- Published on
Container Security — From Dockerfile to Runtime Protection
- Authors

- Name
- Sanjeev Sharma
- @webcoderspeed1
Introduction
Containers concentrate risk. A single compromised image deployed to thousands of pods is a catastrophic failure. A root-running process with access to the entire filesystem is an attacker's dream.
Container security spans the full lifecycle: build-time (image composition), distribution (registry security), and runtime (pod policies, network rules). This guide covers production-grade practices that fit into your pipeline.

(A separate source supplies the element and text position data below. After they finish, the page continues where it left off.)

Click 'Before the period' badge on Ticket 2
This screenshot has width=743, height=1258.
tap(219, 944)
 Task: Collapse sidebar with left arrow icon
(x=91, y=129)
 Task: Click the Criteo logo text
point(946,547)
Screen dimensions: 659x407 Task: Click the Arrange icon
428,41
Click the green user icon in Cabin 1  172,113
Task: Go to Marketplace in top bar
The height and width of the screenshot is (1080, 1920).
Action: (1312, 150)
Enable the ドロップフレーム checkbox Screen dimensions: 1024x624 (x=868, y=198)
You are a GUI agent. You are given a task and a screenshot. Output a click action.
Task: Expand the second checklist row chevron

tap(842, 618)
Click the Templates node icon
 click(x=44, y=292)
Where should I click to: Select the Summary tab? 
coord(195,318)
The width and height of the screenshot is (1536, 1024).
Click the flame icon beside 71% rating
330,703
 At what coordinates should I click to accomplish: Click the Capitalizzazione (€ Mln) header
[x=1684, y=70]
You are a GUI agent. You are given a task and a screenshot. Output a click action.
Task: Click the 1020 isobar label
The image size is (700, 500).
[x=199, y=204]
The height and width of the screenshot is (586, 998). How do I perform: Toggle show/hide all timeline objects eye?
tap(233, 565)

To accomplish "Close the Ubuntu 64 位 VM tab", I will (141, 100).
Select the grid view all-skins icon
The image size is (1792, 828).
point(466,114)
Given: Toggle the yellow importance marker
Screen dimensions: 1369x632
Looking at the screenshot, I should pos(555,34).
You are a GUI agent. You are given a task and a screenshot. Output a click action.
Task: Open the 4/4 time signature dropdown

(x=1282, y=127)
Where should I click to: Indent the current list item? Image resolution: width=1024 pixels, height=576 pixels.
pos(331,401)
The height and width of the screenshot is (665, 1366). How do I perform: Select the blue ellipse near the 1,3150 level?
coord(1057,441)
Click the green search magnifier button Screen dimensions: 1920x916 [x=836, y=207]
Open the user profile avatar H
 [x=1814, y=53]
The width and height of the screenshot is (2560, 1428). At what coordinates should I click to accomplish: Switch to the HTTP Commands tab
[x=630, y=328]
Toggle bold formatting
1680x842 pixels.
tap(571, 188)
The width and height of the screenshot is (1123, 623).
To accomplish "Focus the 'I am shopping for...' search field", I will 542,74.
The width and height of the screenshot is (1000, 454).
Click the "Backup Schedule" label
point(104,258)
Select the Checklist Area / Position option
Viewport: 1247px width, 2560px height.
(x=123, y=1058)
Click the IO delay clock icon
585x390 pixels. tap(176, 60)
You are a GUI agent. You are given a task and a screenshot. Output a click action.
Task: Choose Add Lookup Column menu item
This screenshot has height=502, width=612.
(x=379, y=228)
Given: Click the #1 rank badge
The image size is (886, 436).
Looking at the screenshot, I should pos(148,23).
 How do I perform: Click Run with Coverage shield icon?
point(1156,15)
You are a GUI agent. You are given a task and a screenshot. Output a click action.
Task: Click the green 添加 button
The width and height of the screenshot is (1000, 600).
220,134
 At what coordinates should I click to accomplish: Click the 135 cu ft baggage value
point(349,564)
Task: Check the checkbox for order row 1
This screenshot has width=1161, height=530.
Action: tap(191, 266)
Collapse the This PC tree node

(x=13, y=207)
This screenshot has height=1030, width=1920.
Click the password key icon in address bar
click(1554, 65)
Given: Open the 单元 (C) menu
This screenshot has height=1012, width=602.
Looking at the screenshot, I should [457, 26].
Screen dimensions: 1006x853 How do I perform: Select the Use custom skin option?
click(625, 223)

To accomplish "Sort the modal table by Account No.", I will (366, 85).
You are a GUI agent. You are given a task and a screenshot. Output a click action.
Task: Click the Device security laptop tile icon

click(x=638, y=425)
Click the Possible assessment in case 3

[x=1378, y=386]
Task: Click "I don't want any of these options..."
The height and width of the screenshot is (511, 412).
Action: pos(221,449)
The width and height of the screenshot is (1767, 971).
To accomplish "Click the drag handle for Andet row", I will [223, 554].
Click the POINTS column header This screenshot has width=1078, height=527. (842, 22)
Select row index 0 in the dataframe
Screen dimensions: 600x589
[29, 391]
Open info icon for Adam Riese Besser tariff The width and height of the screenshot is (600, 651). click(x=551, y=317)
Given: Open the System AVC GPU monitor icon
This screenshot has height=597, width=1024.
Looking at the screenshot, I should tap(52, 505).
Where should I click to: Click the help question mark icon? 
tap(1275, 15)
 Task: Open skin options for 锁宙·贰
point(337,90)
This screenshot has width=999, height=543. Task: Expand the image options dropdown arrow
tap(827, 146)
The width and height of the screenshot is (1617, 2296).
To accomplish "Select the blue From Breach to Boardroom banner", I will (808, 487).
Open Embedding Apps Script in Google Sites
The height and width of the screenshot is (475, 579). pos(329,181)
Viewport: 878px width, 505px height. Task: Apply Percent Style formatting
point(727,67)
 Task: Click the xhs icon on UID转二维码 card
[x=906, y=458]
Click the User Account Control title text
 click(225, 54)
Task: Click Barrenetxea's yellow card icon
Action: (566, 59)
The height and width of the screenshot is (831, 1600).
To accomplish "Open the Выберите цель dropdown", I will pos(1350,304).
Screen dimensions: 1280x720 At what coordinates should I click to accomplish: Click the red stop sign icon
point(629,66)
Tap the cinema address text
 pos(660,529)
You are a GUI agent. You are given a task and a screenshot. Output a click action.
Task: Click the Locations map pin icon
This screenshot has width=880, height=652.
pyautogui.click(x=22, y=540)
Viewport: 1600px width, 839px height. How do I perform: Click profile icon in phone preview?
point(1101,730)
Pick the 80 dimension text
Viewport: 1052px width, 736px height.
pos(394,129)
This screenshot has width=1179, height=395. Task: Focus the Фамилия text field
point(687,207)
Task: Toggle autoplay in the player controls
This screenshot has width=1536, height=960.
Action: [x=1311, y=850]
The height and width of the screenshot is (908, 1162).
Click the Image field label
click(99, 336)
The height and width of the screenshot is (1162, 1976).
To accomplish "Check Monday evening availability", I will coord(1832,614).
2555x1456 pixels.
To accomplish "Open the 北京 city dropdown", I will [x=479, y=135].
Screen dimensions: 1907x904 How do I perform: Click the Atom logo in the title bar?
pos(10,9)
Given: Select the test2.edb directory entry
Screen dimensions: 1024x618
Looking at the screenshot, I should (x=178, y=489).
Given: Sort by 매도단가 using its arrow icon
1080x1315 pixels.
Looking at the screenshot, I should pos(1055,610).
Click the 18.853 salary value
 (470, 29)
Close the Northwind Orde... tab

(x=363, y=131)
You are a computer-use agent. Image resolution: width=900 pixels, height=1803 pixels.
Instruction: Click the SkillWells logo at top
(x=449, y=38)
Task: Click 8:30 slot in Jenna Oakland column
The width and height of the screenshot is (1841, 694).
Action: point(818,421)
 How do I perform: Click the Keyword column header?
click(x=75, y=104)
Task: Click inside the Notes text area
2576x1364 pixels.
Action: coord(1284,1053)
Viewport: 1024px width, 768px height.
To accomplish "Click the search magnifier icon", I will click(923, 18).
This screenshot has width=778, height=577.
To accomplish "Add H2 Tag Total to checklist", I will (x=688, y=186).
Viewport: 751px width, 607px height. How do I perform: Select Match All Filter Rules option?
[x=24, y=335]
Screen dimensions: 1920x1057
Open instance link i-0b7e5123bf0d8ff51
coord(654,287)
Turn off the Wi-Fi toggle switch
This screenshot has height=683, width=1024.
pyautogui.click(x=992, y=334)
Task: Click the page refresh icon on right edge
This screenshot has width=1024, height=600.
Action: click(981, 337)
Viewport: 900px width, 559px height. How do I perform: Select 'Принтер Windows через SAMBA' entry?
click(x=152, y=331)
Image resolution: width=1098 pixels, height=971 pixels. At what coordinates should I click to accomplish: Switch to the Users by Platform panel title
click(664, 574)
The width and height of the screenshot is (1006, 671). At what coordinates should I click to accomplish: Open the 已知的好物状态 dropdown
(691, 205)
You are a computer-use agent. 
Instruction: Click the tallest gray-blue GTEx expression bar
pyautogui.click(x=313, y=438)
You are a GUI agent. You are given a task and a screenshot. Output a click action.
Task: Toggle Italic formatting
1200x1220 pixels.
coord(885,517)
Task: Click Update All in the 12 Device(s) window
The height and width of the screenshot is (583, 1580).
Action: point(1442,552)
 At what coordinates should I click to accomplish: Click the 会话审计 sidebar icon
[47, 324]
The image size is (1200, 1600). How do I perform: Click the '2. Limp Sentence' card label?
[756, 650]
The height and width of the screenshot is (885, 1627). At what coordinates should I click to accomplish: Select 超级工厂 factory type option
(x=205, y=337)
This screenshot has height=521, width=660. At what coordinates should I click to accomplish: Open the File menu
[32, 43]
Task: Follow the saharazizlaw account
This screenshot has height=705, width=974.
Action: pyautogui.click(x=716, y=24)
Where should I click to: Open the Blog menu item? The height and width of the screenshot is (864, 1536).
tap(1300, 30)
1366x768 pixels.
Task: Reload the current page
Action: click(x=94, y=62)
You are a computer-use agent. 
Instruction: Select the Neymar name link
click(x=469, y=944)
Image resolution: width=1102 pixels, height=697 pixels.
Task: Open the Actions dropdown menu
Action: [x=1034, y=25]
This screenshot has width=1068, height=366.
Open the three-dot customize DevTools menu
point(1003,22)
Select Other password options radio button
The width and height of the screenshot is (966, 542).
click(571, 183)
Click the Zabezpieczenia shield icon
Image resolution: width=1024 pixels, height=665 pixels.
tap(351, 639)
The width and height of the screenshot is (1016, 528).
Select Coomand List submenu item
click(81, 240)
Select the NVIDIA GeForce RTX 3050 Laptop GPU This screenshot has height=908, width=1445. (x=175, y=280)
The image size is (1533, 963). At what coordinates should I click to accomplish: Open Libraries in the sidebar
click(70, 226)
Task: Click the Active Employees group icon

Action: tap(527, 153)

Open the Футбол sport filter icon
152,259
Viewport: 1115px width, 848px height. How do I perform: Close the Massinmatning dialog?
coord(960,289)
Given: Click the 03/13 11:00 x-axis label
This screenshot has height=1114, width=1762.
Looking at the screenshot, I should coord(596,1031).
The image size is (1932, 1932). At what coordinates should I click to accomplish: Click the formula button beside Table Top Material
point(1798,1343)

- Non-Root User in Dockerfile
- Distroless Base Images
- Multi-Stage Builds to Minimize Attack Surface
- Secrets NOT in Image Layers
- Read-Only Filesystem
- Seccomp Profiles
- Network Policies in Kubernetes
- Image Scanning With Trivy in CI
- SBOM Generation
- Container Security Checklist
- Conclusion
Non-Root User in Dockerfile
Never run containers as root. Root access is a privilege escalation risk and violates principle of least privilege.
# ❌ BAD: Runs as root
FROM node:18
WORKDIR /app
COPY . .
RUN npm install --production
EXPOSE 3000
CMD ["node", "server.js"]
# ✓ GOOD: Runs as unprivileged user
FROM node:18-alpine
# Create dedicated user (UID >1000 avoids system user conflicts)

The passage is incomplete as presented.